HER
There are a couple of shows on TV that I watch that are based around the polygamist lifestyle, Big Love and Sister Wives. Being the open mind that I am, I love seeing alternate lifestyles lived successfully. I enjoy both of these shows tremendously and, although polygamy is not for me, I have no problem with the life in the abstract as with Big Love or in reality as with Sister Wives.
HE and I were talking about Big Love after watching the season premier last week and HE let me know just how awful he felt the practice of multiple wives really is to him. I never realized that he felt that way. HE told me that no one could ever live in a marriage like that and really be happy but I don’t think that is true.
I believe that just because a someone lives differently than we do, doesn’t mean that it’s wrong or that they can’t find happiness in their life, different as it may be. No, I don’t think that all plural marriages are happy just like not all traditional marriages are happy. I do think that women and men can find happiness in a plural marriage…I imagine it removes some of the need for a woman to try and meet all the needs of a man, it becomes a shared responsibility.

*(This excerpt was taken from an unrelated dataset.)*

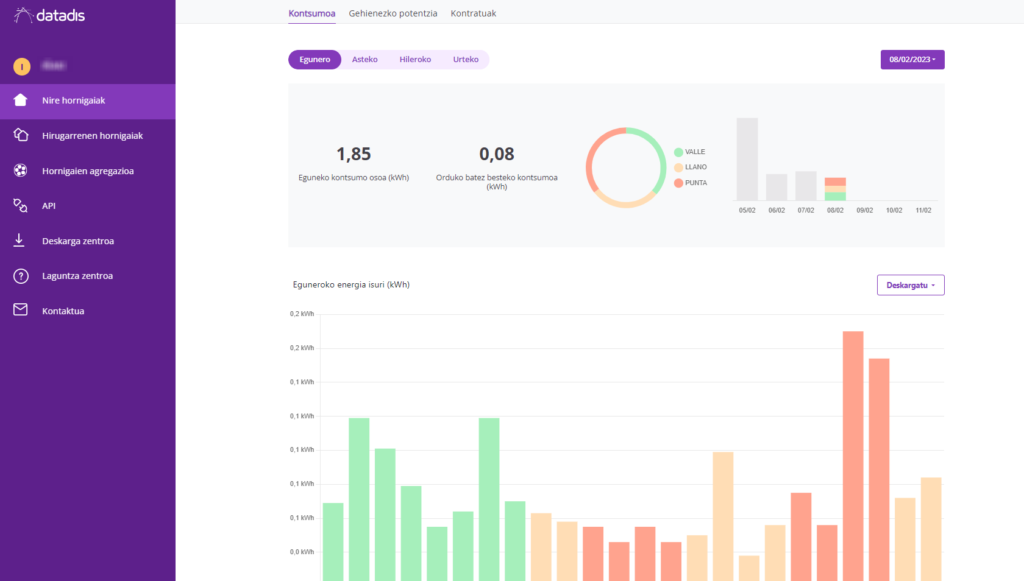The image size is (1024, 581).
Task: Select the Egunero period toggle
Action: tap(314, 60)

I actually believe that it probably builds a sense of family that we, the more traditional folks out there, will never know. Yes, if you are a woman in this lifestyle you are going to have to really learn to share in the greatest sense of the word; if you are a man, you’re going to have more responsibility than any man in a one man-one woman marriage could ever imagine. I think that most people looking at plural marriage zero in on the sexual aspect but if you live in the real world, you know that sex is but a small part of marriage and I’m sure that the same is true in plural marriages. But, in speaking about the sexual aspect, it’s doubtful that your spouse would ever leave you for lack of sex in a plural marriage as so many do in singular marriages since there are other wives to share that area just like they would share the cooking, cleaning and child-rearing aspects.
If it sounds like I am all for polygamy, I’m not…at least not for me. I just believe in “live and let live” to the umpteenth degree. I actually don’t know why polygamy is against the law. No one says that everyone has to participate in multiple marriages but why should those who choose and/or believe in living this way be prevented from it? I don’t condone the forcing of marriage on anyone and certainly not on underage girls so that is not a part of what I’m talking about…that’s just wrong all the way around…but for consenting adults, why not? How does the living (and loving) arrangements of one family affect your life? How does it make your marriage worth any less if the family next door has three or even ten wives?
People just don’t seem to be able to appreciate what they have without the need to feel superior to others, if you ask me. My marriage is good because it’s right and proper and the way it was meant to be. What sense does that make? Why do we feel the need to try and force our ideals of what is right upon everyone else?
Big Love is about a fictional family basing their lifestyle on what they believe to be a religious calling for multiple marriages…Sister Wives is the reality mirror based on that same thing. I adore both families, the real and the imagined, but for the sake of this discussion I am thinking about reality and not fiction.
The patriarch of the Sister Wives family, Kody Brown, and his four wives, Mari, Janelle, Christine and Robyn, along with the family’s 19 children, are a family, non-conventional as they may be, they are a family. They are big and loud, rowdy and fun, honest and true, jealous and pained, hard working and kind…they are all the things that every other successful family can ever wish to be, together. They are doing what all the rest of us on this planet are doing, muddling along and making things up each day as they go along.
I say, everyone needs to get out of your neighbor’s bedroom and allow people to live in the way they see fit, whether it fits with your idea of a what’s right or wrong or not. Let others determine what is right for them…let them make their choices and decisions and, yes, even their own mistakes if that’s what it comes down to. Why do we, as a country, have to legislate everything under the sun? When did it become the government’s job to police the morality of the people?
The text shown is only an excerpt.